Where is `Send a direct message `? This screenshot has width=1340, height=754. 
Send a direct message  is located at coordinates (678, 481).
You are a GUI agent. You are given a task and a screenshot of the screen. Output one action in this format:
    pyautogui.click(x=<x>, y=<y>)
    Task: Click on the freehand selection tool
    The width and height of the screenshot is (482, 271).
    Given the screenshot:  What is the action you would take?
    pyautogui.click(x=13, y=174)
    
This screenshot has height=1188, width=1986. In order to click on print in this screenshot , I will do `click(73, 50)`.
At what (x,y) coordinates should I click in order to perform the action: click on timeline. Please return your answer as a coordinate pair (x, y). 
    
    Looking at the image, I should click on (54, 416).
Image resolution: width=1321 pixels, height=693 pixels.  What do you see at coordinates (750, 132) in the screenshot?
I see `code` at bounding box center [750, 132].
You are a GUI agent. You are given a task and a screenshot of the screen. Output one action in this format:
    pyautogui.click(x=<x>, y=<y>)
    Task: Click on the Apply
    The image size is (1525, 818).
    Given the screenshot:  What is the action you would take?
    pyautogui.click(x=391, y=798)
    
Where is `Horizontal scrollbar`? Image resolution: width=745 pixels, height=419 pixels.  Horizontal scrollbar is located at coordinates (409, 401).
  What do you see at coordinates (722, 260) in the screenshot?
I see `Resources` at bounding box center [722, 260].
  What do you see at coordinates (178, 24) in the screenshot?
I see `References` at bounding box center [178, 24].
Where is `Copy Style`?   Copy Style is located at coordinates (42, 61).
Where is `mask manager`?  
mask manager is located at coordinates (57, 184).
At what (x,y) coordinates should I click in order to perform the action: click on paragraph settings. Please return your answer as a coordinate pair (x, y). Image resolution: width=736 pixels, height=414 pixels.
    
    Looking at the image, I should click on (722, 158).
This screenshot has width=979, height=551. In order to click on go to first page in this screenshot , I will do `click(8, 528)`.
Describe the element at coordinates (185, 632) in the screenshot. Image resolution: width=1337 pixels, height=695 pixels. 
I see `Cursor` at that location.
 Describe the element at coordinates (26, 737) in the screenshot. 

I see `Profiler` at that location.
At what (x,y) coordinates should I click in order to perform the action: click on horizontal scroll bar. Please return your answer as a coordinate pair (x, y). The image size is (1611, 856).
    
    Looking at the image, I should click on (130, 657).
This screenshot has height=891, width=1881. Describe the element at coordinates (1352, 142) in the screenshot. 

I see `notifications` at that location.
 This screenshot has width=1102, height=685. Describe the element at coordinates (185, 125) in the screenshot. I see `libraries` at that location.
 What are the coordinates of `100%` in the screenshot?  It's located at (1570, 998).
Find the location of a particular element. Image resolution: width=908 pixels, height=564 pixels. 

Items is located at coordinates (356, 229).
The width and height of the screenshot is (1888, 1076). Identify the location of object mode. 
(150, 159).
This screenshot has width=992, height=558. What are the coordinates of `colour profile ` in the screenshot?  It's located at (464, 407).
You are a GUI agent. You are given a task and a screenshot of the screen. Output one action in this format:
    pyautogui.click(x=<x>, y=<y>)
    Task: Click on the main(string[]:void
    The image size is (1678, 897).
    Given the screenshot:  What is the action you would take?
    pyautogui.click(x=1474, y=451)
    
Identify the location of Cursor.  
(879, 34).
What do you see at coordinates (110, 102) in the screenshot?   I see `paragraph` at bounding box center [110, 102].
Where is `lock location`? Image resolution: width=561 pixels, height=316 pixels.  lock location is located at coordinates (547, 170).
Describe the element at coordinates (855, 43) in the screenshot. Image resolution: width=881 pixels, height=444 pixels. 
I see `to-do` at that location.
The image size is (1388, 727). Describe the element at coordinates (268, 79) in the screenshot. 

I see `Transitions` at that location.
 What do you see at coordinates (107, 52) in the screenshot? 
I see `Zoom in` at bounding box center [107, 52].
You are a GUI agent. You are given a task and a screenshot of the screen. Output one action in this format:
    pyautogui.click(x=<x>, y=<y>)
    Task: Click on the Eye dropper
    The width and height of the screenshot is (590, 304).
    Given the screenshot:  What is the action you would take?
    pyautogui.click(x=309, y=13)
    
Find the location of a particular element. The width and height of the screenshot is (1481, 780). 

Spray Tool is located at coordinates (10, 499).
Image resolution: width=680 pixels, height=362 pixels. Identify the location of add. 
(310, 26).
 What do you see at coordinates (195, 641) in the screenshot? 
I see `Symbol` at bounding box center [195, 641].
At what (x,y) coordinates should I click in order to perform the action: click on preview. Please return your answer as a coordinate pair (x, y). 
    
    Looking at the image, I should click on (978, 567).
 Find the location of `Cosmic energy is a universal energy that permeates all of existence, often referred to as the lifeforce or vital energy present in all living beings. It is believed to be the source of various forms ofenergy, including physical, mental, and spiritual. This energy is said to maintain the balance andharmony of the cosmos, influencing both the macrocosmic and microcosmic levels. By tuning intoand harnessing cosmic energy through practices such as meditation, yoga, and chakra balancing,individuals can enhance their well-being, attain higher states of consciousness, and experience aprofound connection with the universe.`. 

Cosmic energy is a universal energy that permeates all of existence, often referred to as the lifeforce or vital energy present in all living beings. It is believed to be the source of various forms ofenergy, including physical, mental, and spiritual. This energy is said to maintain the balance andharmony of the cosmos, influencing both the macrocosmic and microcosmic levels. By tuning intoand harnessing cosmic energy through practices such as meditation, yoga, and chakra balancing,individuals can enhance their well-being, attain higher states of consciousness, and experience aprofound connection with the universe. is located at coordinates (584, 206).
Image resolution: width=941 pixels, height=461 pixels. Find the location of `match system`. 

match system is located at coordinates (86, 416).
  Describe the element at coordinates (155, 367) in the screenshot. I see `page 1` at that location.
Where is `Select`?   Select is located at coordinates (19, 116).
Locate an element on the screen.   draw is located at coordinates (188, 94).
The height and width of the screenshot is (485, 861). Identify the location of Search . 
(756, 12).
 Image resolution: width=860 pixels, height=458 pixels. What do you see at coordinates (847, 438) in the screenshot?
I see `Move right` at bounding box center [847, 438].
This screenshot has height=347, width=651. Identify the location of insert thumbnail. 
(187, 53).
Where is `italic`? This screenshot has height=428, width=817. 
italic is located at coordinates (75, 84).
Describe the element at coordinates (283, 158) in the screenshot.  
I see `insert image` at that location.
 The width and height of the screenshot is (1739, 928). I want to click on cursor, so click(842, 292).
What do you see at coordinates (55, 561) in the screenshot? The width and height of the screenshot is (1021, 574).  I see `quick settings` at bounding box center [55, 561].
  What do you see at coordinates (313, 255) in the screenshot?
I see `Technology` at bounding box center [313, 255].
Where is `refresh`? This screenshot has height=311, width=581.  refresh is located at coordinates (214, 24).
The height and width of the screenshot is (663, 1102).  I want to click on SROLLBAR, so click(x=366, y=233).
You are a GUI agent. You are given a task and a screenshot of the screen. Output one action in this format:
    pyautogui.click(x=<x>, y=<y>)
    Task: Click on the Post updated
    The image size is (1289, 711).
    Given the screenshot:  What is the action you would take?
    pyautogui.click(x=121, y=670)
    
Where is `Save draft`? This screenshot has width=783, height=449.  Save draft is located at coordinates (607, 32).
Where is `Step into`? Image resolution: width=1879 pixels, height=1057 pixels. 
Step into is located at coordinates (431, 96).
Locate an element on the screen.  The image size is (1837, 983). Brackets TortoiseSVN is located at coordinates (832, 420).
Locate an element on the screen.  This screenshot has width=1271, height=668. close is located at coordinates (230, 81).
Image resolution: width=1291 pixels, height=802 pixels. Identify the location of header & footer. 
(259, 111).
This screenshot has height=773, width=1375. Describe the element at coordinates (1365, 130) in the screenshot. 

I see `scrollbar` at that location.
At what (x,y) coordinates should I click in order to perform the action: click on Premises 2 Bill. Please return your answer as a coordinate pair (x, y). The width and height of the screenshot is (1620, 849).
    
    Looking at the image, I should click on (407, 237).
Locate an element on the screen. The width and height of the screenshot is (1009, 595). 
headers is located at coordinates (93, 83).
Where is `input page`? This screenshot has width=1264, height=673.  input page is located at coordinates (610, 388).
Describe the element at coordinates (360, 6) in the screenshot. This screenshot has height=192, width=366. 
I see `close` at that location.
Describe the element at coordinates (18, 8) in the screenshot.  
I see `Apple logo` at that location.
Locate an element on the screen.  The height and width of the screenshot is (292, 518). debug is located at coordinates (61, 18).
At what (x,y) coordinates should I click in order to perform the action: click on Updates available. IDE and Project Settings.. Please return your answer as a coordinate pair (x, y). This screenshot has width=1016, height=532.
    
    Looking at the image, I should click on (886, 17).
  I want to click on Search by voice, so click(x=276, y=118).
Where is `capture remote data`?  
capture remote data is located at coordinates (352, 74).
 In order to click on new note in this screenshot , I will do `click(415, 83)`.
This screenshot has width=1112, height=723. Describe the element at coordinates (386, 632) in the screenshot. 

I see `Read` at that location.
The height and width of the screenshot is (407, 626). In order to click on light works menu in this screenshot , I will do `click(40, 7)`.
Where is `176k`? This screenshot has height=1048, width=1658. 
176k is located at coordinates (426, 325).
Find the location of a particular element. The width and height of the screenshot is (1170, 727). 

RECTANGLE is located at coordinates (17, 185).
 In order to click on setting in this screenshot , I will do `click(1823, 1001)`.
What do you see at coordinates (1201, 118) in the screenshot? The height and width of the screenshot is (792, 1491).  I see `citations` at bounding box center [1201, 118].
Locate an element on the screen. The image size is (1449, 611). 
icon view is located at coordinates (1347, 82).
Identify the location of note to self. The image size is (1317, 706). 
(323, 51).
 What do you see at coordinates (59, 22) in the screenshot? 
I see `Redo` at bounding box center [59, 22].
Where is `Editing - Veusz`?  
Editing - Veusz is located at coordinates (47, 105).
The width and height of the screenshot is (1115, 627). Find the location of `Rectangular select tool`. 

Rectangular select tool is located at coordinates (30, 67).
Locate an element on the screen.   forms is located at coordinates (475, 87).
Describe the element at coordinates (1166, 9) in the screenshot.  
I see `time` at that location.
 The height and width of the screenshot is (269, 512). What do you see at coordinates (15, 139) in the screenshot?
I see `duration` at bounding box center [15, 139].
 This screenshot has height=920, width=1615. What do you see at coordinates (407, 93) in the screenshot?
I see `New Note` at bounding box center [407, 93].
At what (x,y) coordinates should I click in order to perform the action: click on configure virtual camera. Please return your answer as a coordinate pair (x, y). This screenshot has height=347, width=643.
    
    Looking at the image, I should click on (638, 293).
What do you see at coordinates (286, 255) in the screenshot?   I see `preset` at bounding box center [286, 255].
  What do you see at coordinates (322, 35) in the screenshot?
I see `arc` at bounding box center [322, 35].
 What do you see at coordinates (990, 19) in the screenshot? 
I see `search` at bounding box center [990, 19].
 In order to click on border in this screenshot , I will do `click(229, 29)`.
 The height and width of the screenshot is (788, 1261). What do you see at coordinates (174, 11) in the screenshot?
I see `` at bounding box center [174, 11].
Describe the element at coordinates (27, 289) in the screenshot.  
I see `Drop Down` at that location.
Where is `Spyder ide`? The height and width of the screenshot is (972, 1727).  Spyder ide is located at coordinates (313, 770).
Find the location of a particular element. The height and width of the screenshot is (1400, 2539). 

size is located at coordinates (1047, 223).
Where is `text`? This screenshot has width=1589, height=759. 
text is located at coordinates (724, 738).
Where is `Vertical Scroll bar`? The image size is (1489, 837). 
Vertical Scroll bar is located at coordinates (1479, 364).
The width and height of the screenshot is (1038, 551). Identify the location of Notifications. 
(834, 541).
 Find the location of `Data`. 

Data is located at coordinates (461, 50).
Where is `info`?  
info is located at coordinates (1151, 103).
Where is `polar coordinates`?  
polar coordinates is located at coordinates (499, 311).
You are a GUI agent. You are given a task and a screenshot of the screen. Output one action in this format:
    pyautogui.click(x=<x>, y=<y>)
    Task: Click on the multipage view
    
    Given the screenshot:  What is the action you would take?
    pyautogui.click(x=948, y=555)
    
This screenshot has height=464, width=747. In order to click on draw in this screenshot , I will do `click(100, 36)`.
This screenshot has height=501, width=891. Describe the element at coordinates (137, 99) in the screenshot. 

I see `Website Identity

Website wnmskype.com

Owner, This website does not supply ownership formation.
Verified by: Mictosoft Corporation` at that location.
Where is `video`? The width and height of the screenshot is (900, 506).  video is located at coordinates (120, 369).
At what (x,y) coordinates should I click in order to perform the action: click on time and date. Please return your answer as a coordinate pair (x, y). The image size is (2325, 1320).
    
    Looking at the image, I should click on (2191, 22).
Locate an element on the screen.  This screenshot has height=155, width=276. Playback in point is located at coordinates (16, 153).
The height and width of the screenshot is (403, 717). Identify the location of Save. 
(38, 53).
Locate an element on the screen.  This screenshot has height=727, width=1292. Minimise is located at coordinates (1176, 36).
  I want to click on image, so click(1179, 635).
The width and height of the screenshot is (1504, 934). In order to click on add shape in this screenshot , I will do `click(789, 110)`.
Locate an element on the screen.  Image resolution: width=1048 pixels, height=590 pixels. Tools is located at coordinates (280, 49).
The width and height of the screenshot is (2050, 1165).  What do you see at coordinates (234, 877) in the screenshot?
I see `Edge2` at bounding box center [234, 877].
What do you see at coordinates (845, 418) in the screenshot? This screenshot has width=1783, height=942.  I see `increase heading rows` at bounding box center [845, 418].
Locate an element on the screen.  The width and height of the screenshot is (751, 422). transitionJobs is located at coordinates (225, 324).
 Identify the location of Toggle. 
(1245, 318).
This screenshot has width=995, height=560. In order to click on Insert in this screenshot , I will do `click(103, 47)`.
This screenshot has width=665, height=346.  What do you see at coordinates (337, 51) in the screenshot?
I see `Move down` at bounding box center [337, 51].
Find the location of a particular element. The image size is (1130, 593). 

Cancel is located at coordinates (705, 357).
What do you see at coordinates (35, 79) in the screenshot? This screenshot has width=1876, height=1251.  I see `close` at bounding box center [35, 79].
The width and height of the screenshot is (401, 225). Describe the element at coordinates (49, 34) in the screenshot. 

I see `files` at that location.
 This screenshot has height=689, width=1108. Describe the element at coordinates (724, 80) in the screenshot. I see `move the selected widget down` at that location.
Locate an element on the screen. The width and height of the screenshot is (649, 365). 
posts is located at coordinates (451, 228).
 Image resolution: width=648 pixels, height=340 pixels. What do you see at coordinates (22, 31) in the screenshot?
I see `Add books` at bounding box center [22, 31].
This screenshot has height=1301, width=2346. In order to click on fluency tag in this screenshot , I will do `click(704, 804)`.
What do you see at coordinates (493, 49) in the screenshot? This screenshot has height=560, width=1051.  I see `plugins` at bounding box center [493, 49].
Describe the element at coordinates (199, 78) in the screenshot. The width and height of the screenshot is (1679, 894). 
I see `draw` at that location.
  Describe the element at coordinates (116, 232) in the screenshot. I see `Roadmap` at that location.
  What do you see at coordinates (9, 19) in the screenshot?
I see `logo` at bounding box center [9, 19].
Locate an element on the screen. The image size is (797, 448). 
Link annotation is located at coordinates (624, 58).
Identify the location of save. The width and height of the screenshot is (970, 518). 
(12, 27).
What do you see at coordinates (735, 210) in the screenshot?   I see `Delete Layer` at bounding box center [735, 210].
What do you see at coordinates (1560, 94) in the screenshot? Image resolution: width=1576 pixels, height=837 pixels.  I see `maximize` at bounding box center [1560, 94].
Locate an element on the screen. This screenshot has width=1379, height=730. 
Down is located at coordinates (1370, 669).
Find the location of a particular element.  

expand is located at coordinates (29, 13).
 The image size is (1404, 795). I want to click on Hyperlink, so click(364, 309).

__Task description__:
Rewrite the stretch of records from the line containing "What do you see at coordinates (110, 102)" through the line containing "Spray Tool is", replacing "Describe the element" with "Identify the element" and leaving everything else unchanged.

__Problem solution__:
What do you see at coordinates (110, 102) in the screenshot?   I see `paragraph` at bounding box center [110, 102].
Where is `lock location`? Image resolution: width=561 pixels, height=316 pixels.  lock location is located at coordinates (547, 170).
Identify the element at coordinates (855, 43) in the screenshot. Image resolution: width=881 pixels, height=444 pixels. 
I see `to-do` at that location.
The image size is (1388, 727). Identify the element at coordinates (268, 79) in the screenshot. 

I see `Transitions` at that location.
 What do you see at coordinates (107, 52) in the screenshot? 
I see `Zoom in` at bounding box center [107, 52].
You are a GUI agent. You are given a task and a screenshot of the screen. Output one action in this format:
    pyautogui.click(x=<x>, y=<y>)
    Task: Click on the Eye dropper
    The width and height of the screenshot is (590, 304).
    Given the screenshot:  What is the action you would take?
    pyautogui.click(x=309, y=13)
    
Find the location of a particular element. The width and height of the screenshot is (1481, 780). 

Spray Tool is located at coordinates (10, 499).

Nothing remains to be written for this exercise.